#### WHAT YOU ARE ASKED TO DO:
Return all of the data below verbatim and exclude every picture.

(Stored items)
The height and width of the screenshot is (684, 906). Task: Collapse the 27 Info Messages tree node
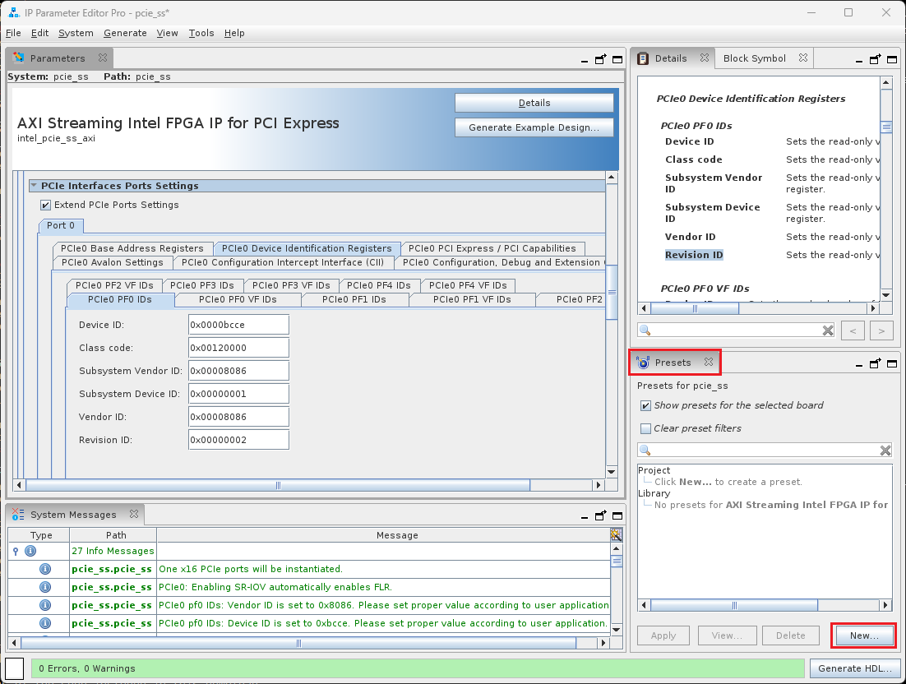coord(15,551)
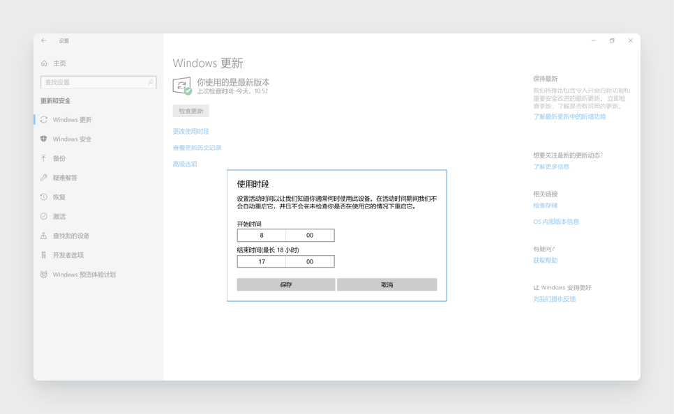Save the 使用时段 settings with 保存
The width and height of the screenshot is (674, 414).
285,284
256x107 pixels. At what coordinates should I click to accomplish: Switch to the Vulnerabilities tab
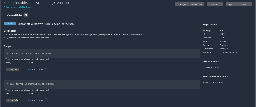click(x=15, y=15)

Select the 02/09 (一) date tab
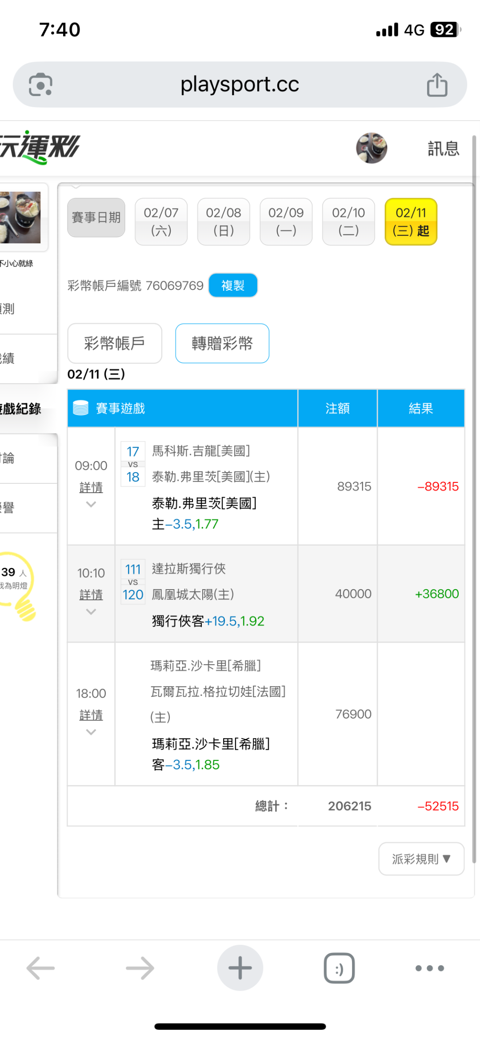(286, 221)
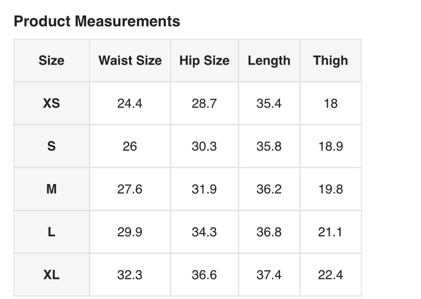Click the Size column header
The width and height of the screenshot is (421, 299).
click(51, 61)
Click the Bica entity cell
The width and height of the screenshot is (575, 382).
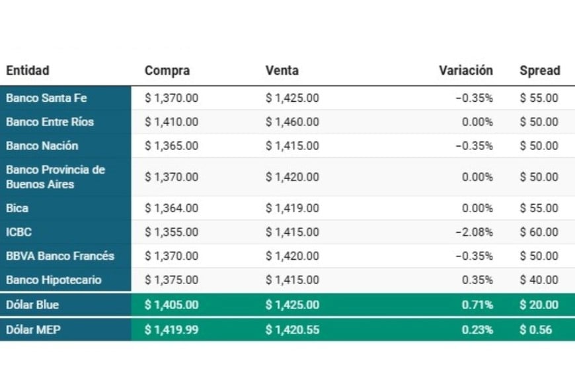click(x=17, y=208)

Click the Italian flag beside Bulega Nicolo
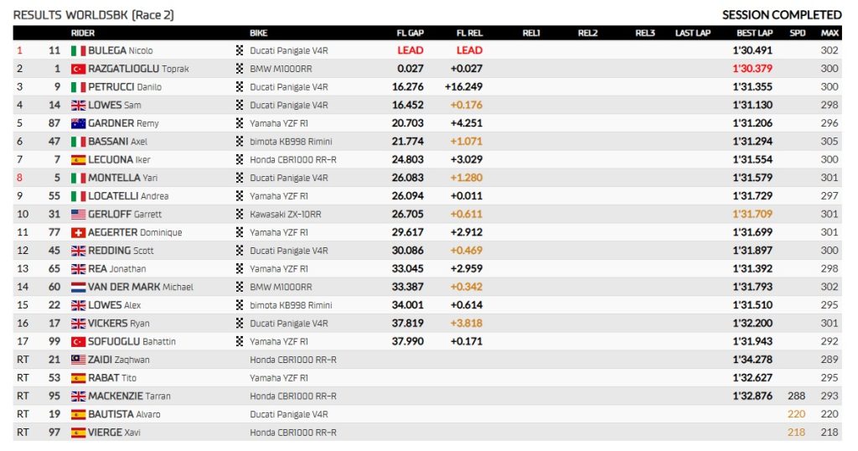pyautogui.click(x=78, y=50)
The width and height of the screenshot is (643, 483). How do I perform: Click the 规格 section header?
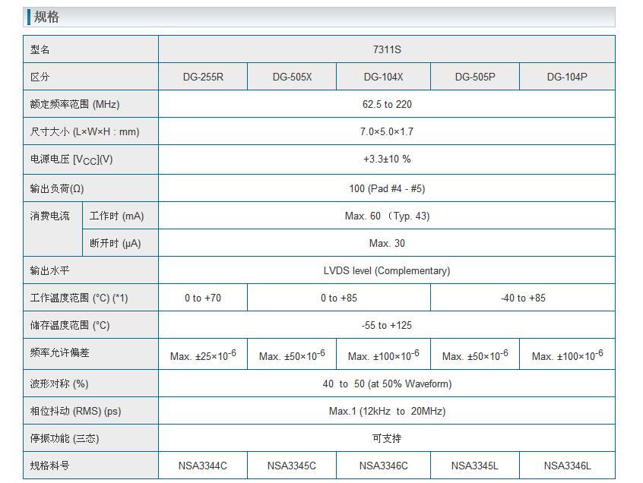coord(47,17)
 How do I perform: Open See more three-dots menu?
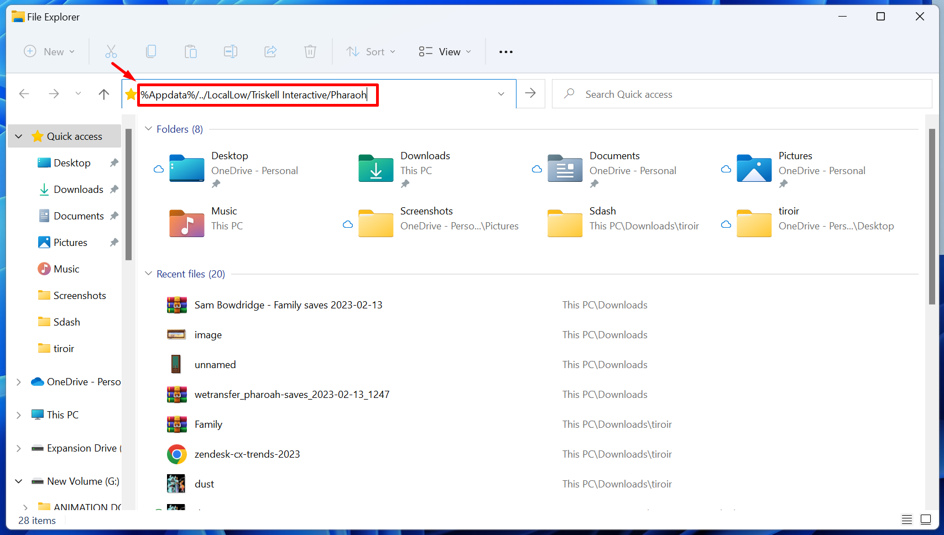point(506,52)
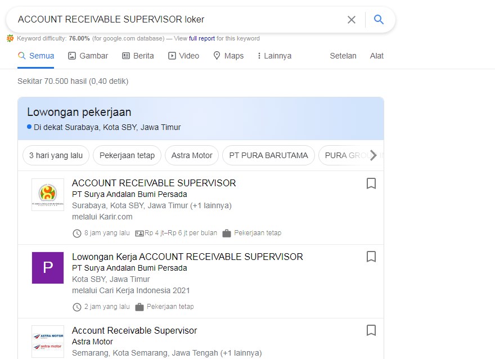This screenshot has width=495, height=359.
Task: Click the purple P company thumbnail
Action: [x=48, y=268]
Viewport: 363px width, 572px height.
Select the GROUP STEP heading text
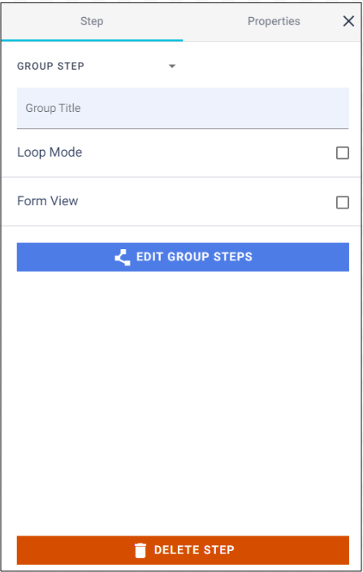click(x=51, y=67)
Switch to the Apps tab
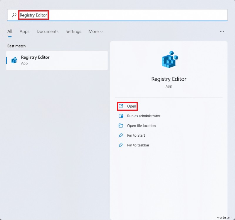Image resolution: width=235 pixels, height=220 pixels. point(24,32)
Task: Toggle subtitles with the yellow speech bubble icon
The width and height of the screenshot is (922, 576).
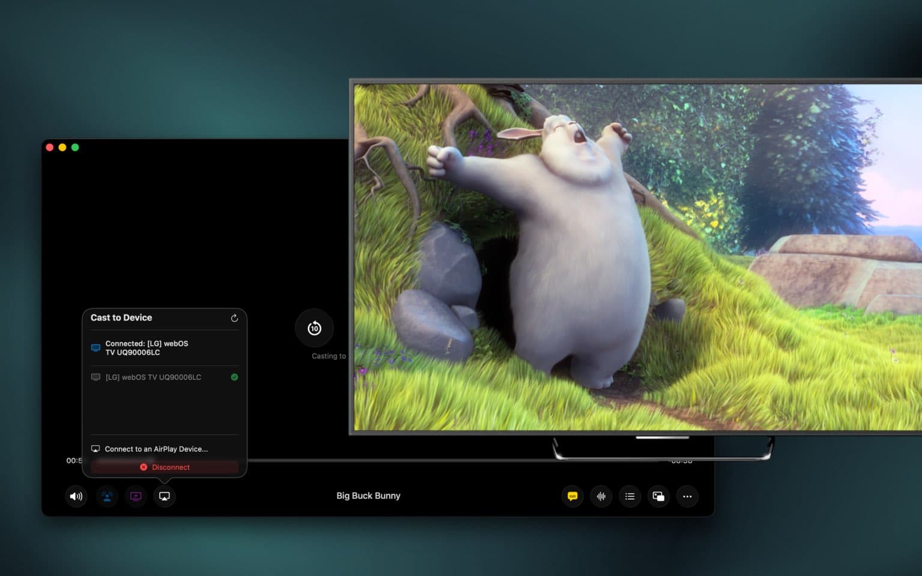Action: click(572, 496)
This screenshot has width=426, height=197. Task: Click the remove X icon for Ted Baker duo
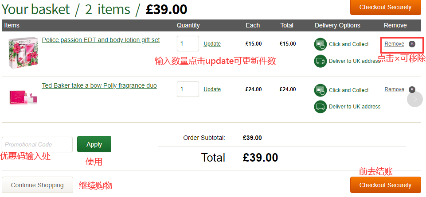[412, 89]
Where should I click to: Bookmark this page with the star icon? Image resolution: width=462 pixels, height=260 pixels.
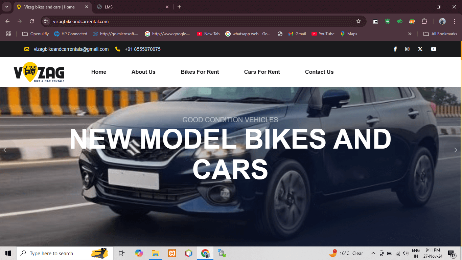[359, 21]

#### RESPONSE FOR THIS EXERCISE:
The height and width of the screenshot is (684, 906). Task: Collapse the 27 Info Messages tree node
coord(15,551)
Save the 使用时段 settings with 保存
The width and height of the screenshot is (674, 414).
285,284
256x107 pixels. At what coordinates should I click to accomplish: Switch to the Vulnerabilities tab
click(x=15, y=15)

Select the 02/09 (一) date tab
(286, 221)
Click the Size column header
The width and height of the screenshot is (421, 299).
click(51, 61)
Click the Bica entity cell
The width and height of the screenshot is (575, 382).
click(x=17, y=208)

Click the Italian flag beside Bulega Nicolo
pyautogui.click(x=78, y=50)
The width and height of the screenshot is (643, 483). How do I perform: Click the 规格 section header?
coord(47,17)
 How do I perform: Open See more three-dots menu?
point(506,52)
This screenshot has width=495, height=359.
Task: Click the purple P company thumbnail
Action: [x=48, y=268]
Viewport: 363px width, 572px height.
Select the GROUP STEP heading text
click(x=51, y=67)
Switch to the Apps tab
Image resolution: width=235 pixels, height=220 pixels. point(24,32)
Task: Toggle subtitles with the yellow speech bubble icon
The width and height of the screenshot is (922, 576).
Action: click(572, 496)
This screenshot has width=426, height=197. Task: Click the remove X icon for Ted Baker duo
[412, 89]
Where should I click to: Bookmark this page with the star icon? Image resolution: width=462 pixels, height=260 pixels.
[359, 21]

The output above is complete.